Re: How to tackle Vector->NamedVector and back conversion

2010-04-25 Thread Robin Anil
I think It changed after Jeff commit his code. It was there earlier.


On Mon, Apr 26, 2010 at 12:24 AM, Sean Owen  wrote:

> Where though, I just deleted all the methods to try it and every test
> passes.
>
> On Sun, Apr 25, 2010 at 7:51 PM, Robin Anil  wrote:
> > Its used in clustering to generate clusterid -> point id. Also to be used
> in
> > classification(by end of this summer) to keep class labels.
>


Re: How to tackle Vector->NamedVector and back conversion

2010-04-25 Thread Sean Owen
Where though, I just deleted all the methods to try it and every test passes.

On Sun, Apr 25, 2010 at 7:51 PM, Robin Anil  wrote:
> Its used in clustering to generate clusterid -> point id. Also to be used in
> classification(by end of this summer) to keep class labels.


Re: How to tackle Vector->NamedVector and back conversion

2010-04-25 Thread Robin Anil
On Mon, Apr 26, 2010 at 12:17 AM, Sean Owen  wrote:

> I agree that it'd be good to kind of finalize the Vector stuff. I
> don't think it's reasonable for users to expect data output by 0.3 to
> be compatible with 0.4 though, so wouldn't worry about that.
>
> I think we're on the verge of wanting a proper serialization system
> like Avro for vectors here -- but not quite. About 3 flags describe
> any vector: denseness, sequential access-ness, and whether it has a
> name, if you want to unify that too.
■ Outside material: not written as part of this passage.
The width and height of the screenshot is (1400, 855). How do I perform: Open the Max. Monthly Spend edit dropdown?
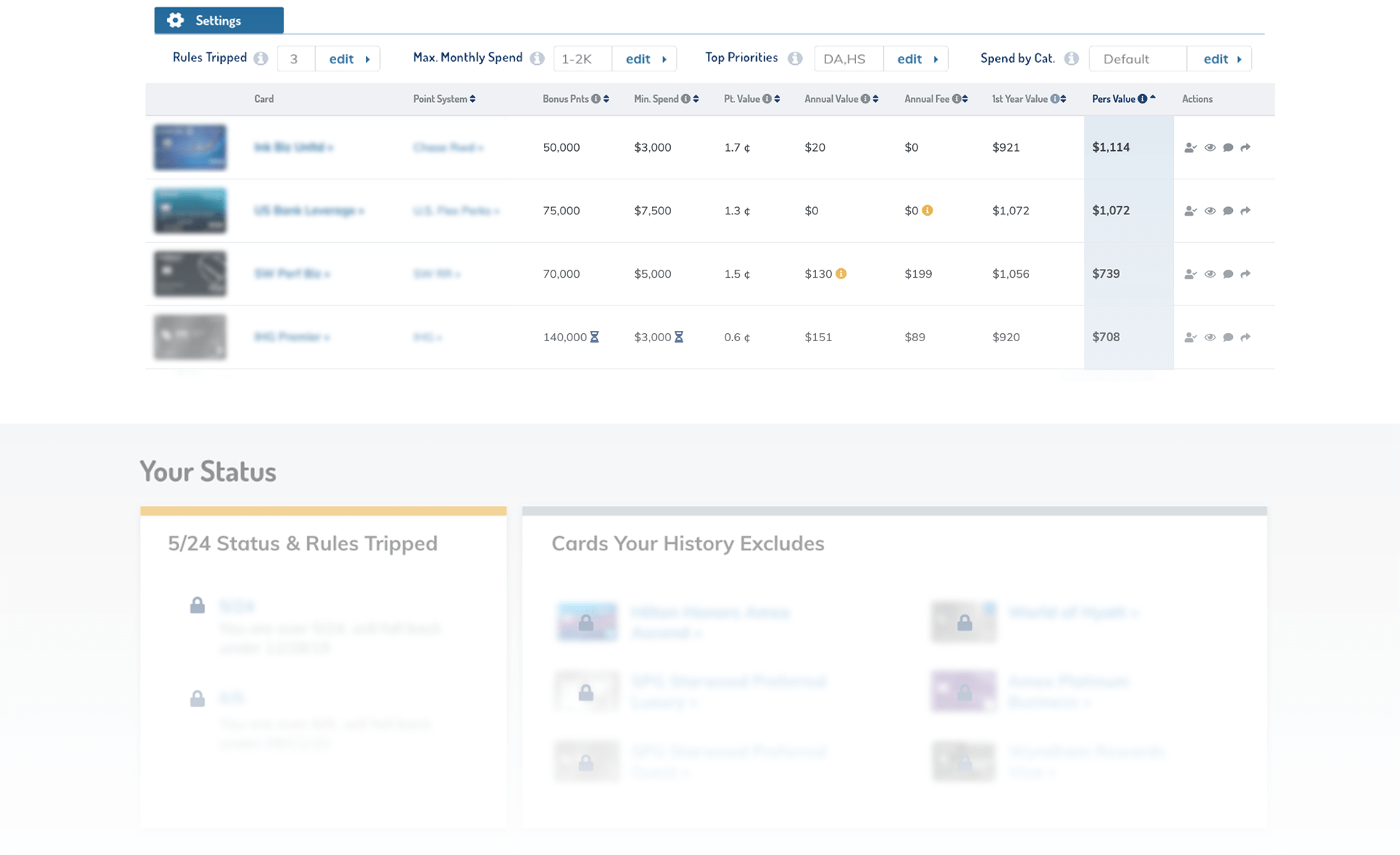645,58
A simple byte of bit flags seems
> not so bad, if that's about as complex as this will ever get.
>
> What about label bindings, which I brought up earlier?
> Actually, I cannot find where labels are used except in tests. They're
> not serialized or cloned consistently. Are these used? Seems like the
> reason to package them together would be serialization but that's not
> it.
>
Its used in clustering to generate clusterid -> point id. Also to be used in
classification(by end of this summer) to keep class labels.

>
> On Sun, Apr 25, 2010 at 4:36 PM, Robin Anil  wrote:
> > Let more comments come in before tearing it down. This affects
> everything.
> > We *have to *get it right by the next release, not necessarily today or
> > tomorrow. Or that would kind of kill the whole 0.3 users. Once fixed, we
> can
> > provide a convertor to convert to the new representation.
>


Re: How to tackle Vector->NamedVector and back conversion

2010-04-25 Thread Sean Owen
I agree that it'd be good to kind of finalize the Vector stuff. I
don't think it's reasonable for users to expect data output by 0.3 to
be compatible with 0.4 though, so wouldn't worry about that.
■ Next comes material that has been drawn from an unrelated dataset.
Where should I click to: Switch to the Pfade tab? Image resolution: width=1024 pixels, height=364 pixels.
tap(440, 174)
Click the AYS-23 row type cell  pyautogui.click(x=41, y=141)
I think we're on the verge of wanting a proper serialization system
like Avro for vectors here -- but not quite. About 3 flags describe
any vector: denseness, sequential access-ness, and whether it has a
name, if you want to unify that too. A simple byte of bit flags seems
not so bad, if that's about as complex as this will ever get.

What about label bindings, which I brought up earlier?
Actually, I cannot find where labels are used except in tests. They're
not serialized or cloned consistently. Are these used? Seems like the
reason to package them together would be serialization but that's not
it.

On Sun, Apr 25, 2010 at 4:36 PM, Robin Anil  wrote:
> Let more comments come in before tearing it down. This affects everything.
> We *have to *get it right by the next release, not necessarily today or
> tomorrow. Or that would kind of kill the whole 0.3 users. Once fixed, we can
> provide a convertor to convert to the new representation.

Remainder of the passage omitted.